BEGIN Given data

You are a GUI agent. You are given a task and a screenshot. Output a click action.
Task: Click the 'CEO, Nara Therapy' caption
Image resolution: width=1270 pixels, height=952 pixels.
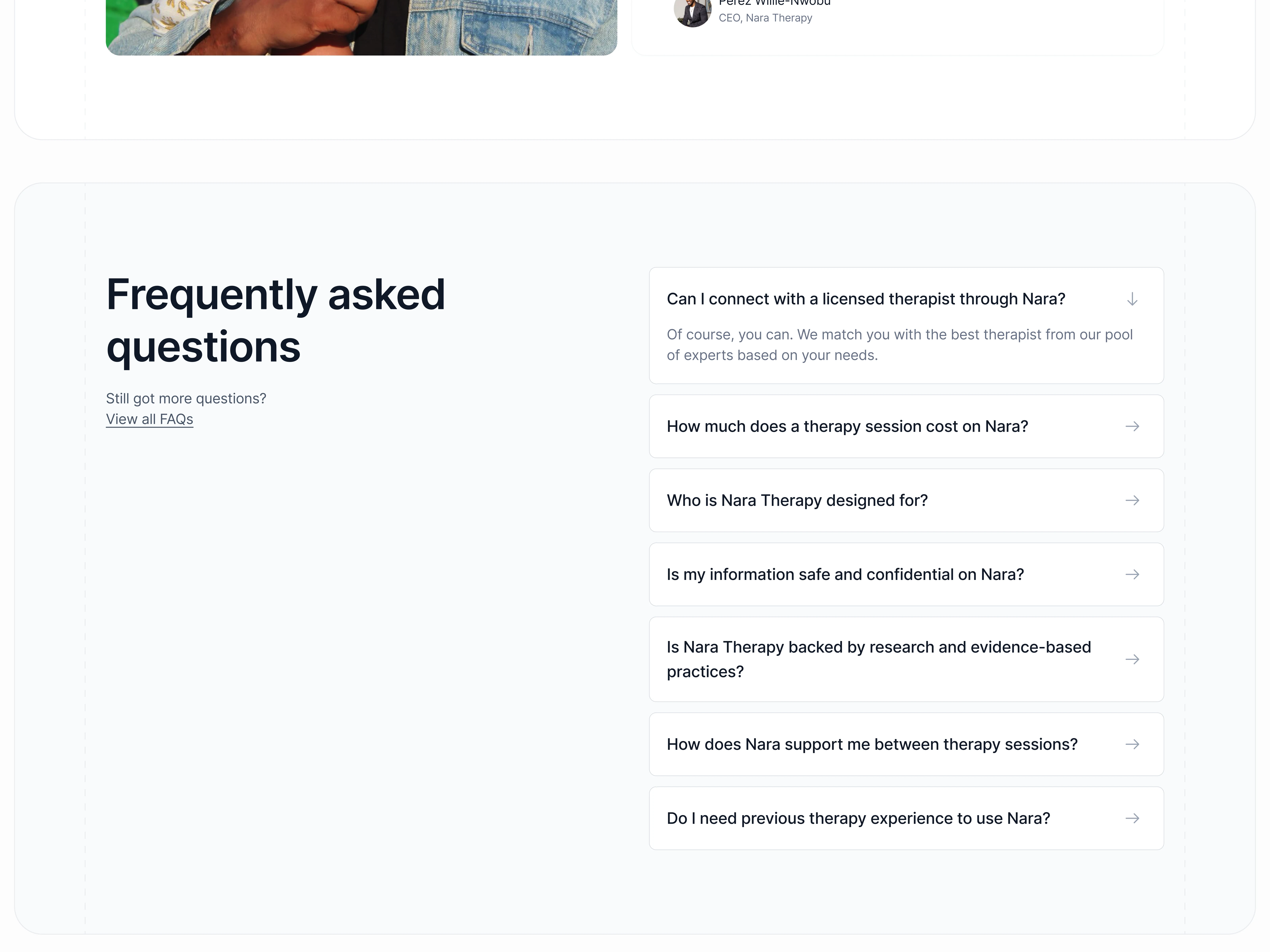(x=765, y=18)
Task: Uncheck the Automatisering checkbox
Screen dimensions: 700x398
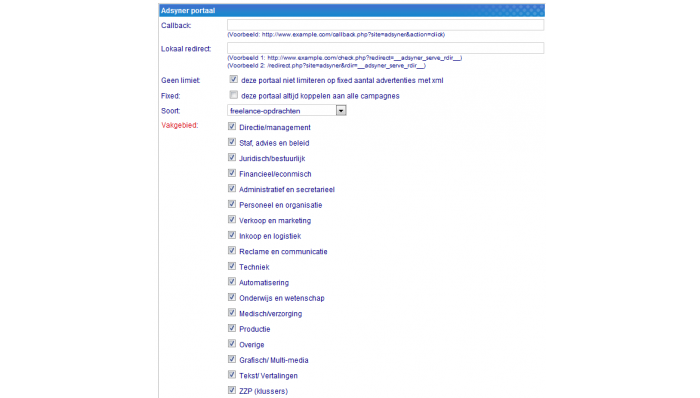Action: (232, 282)
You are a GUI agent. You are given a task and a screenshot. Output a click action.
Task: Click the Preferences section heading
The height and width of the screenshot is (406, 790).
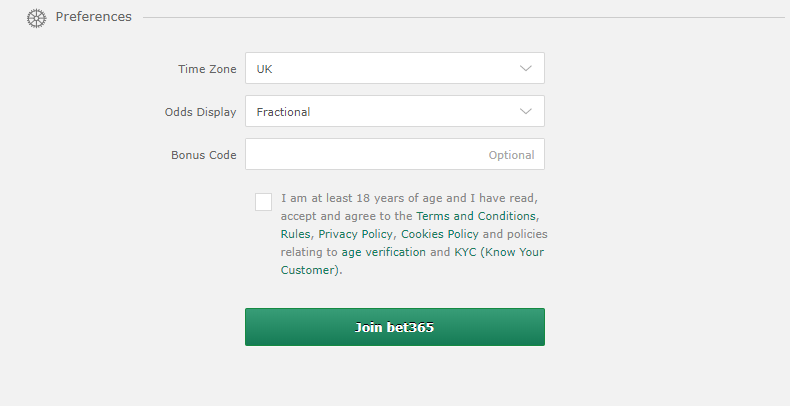[93, 17]
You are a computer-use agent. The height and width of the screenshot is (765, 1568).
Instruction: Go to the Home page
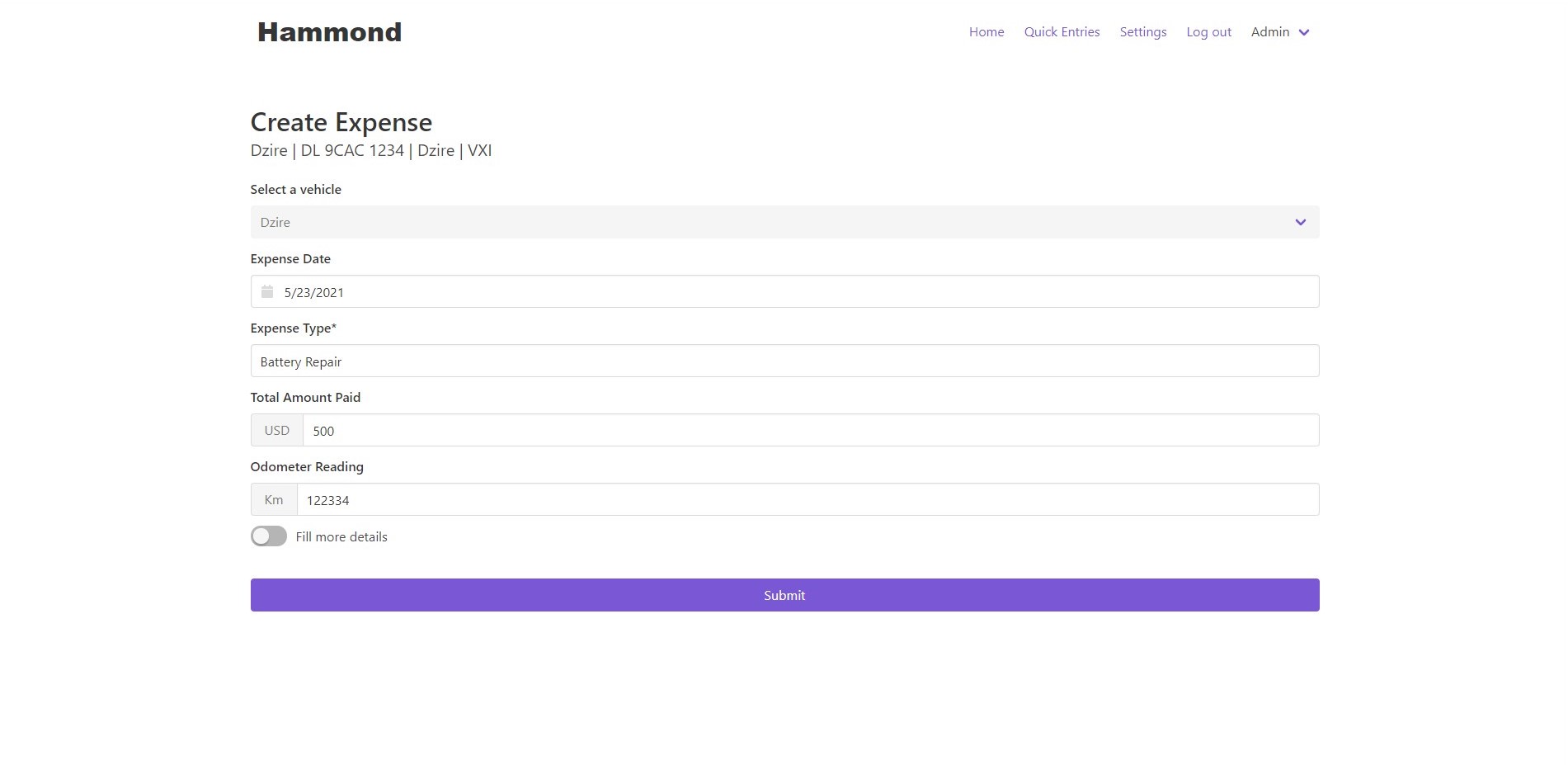pos(986,32)
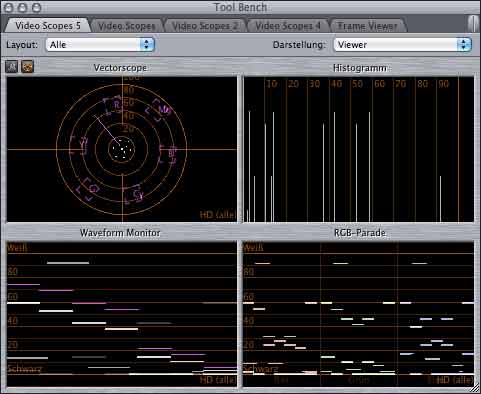Click the zoom button in the title bar
Image resolution: width=481 pixels, height=394 pixels.
pyautogui.click(x=36, y=7)
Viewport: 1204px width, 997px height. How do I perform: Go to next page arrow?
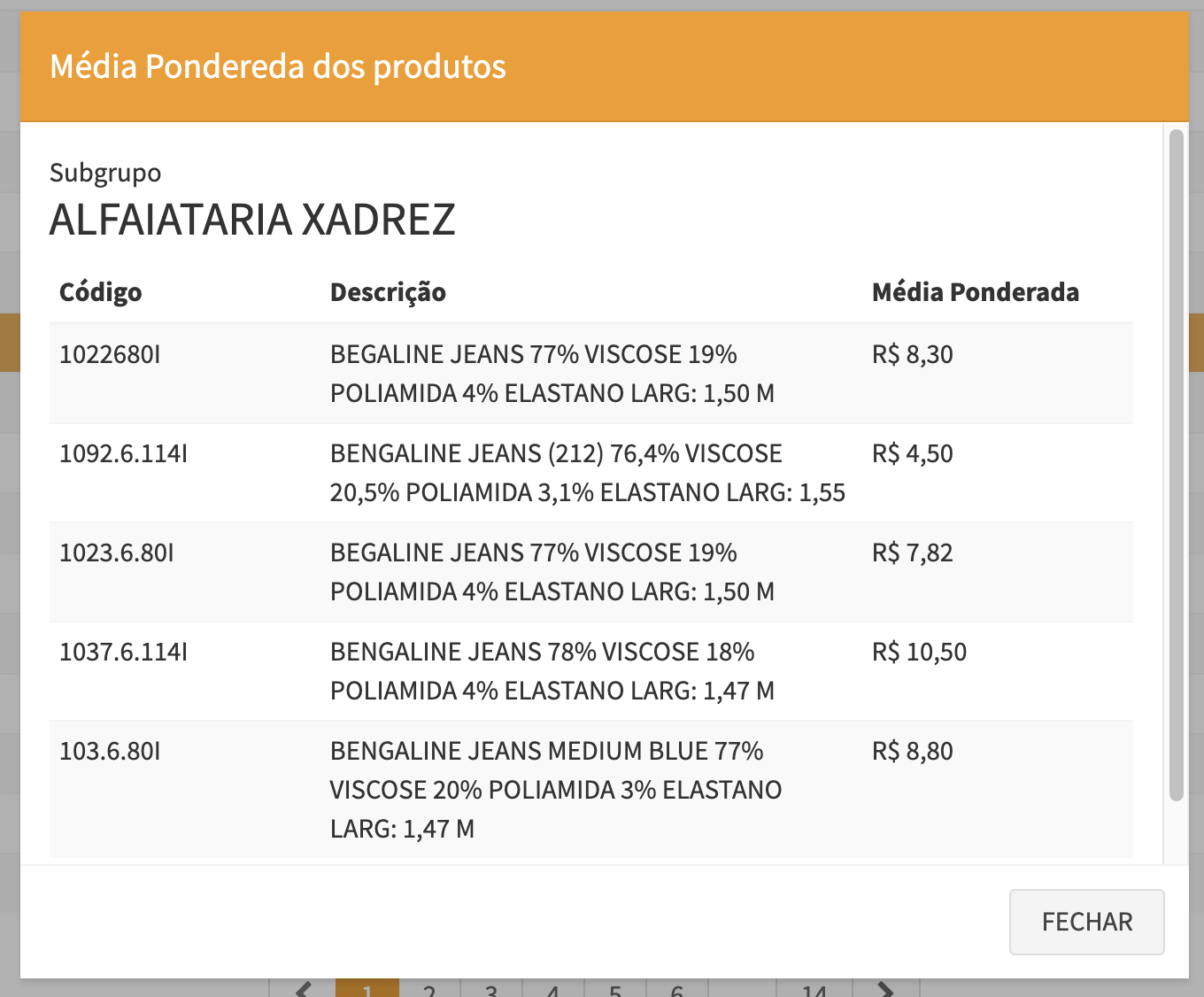click(x=885, y=988)
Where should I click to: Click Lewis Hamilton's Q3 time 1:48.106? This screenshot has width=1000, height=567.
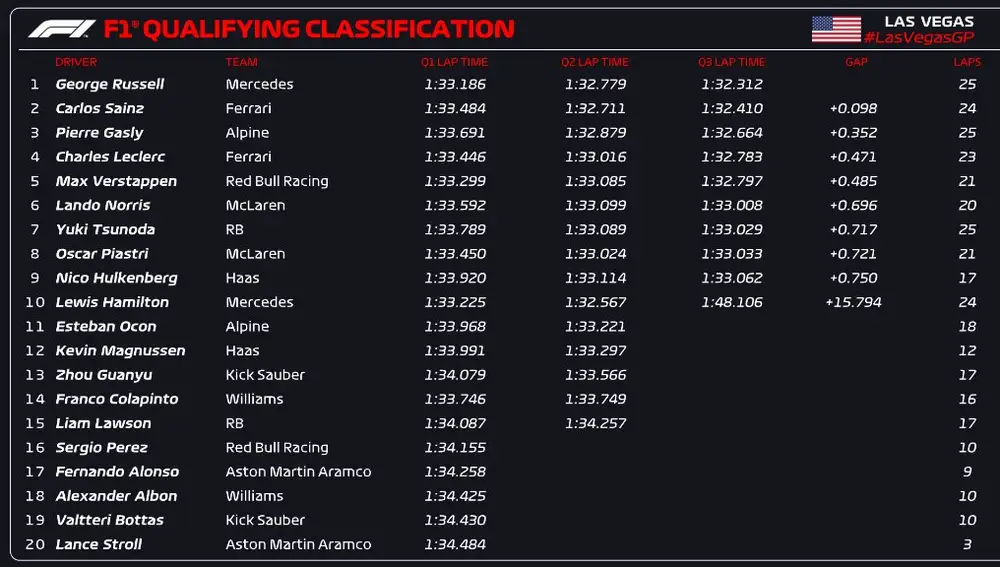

END Given data

● **Exercise description**:
Go to the line containing "Task: Click the Preferences section heading", then write out word for word every line from there to the end of the listing. Keep both end lines and drop the pictures.

● **Written response**:
Task: Click the Preferences section heading
The height and width of the screenshot is (406, 790).
[93, 17]
You are a computer-use agent. The height and width of the screenshot is (765, 1568).
Instruction: Go to the Home page
pos(986,32)
Click the zoom button in the title bar
Image resolution: width=481 pixels, height=394 pixels.
pyautogui.click(x=36, y=7)
Viewport: 1204px width, 997px height. How do I perform: Go to next page arrow?
click(x=885, y=988)
Where should I click to: Click Lewis Hamilton's Q3 time 1:48.106? This screenshot has width=1000, height=567.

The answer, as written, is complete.